* [EXERCISE INPUTS]:
◇ ◇ ◇ ◇ ◇

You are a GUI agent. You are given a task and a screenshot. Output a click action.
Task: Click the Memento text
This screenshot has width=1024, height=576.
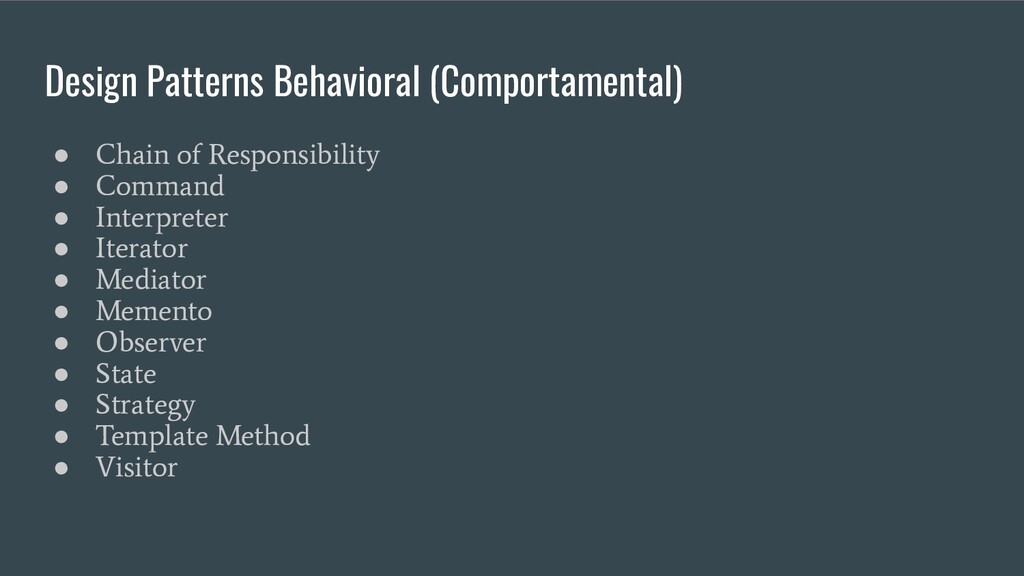pos(154,311)
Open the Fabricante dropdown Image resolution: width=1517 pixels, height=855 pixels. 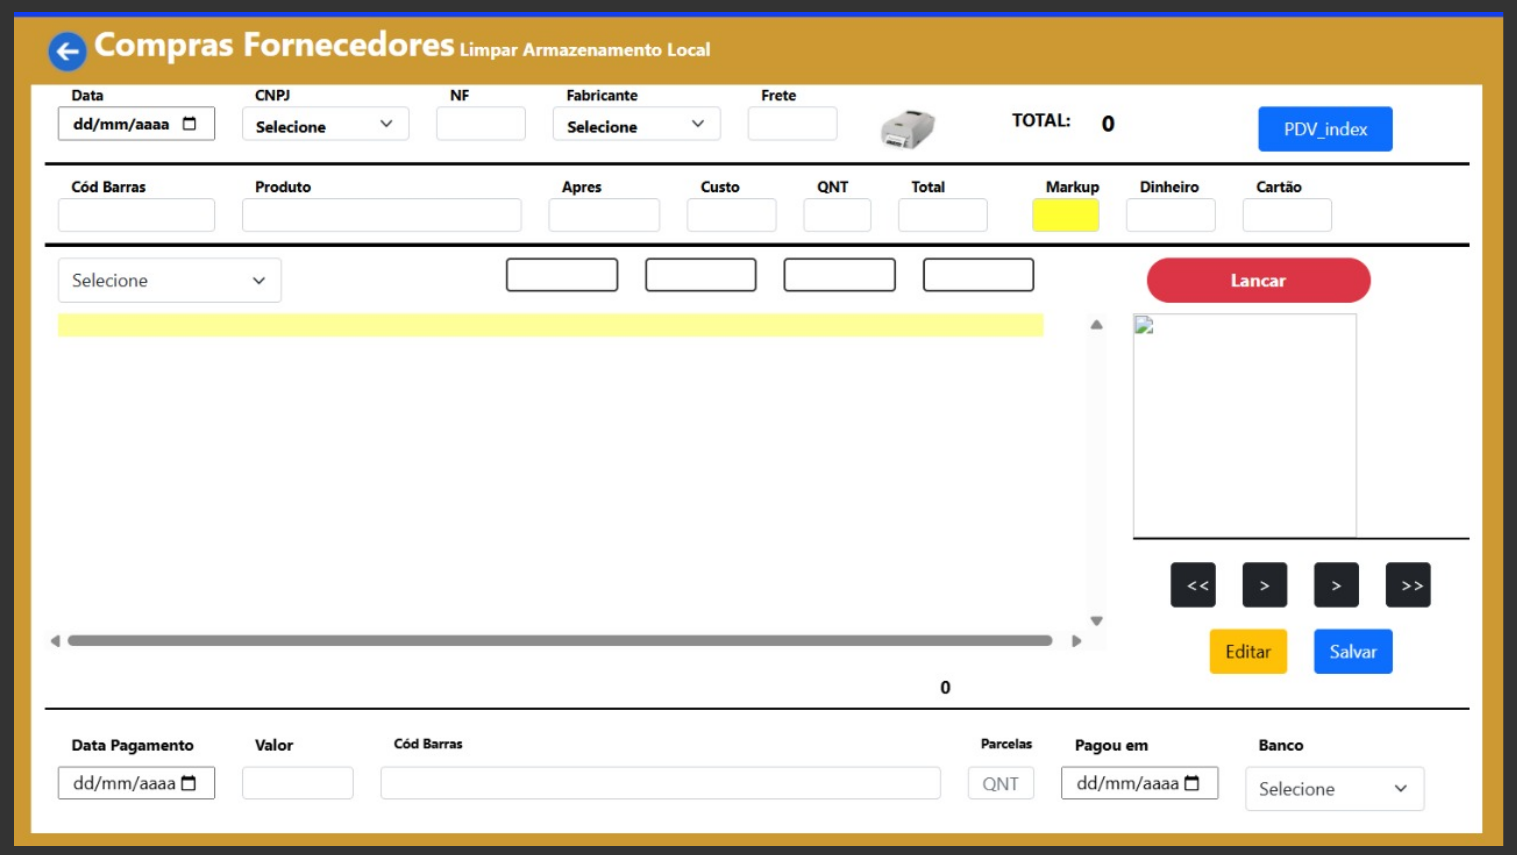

◇ ◇ ◇ ◇ ◇

Only the lines from the one holding "This screenshot has width=1024, height=576." through the end of the data are to be printed, exactly as they stand and with no pictures.

This screenshot has width=1024, height=576.
pos(154,311)
Open the Fabricante dropdown Image resolution: width=1517 pixels, height=855 pixels. 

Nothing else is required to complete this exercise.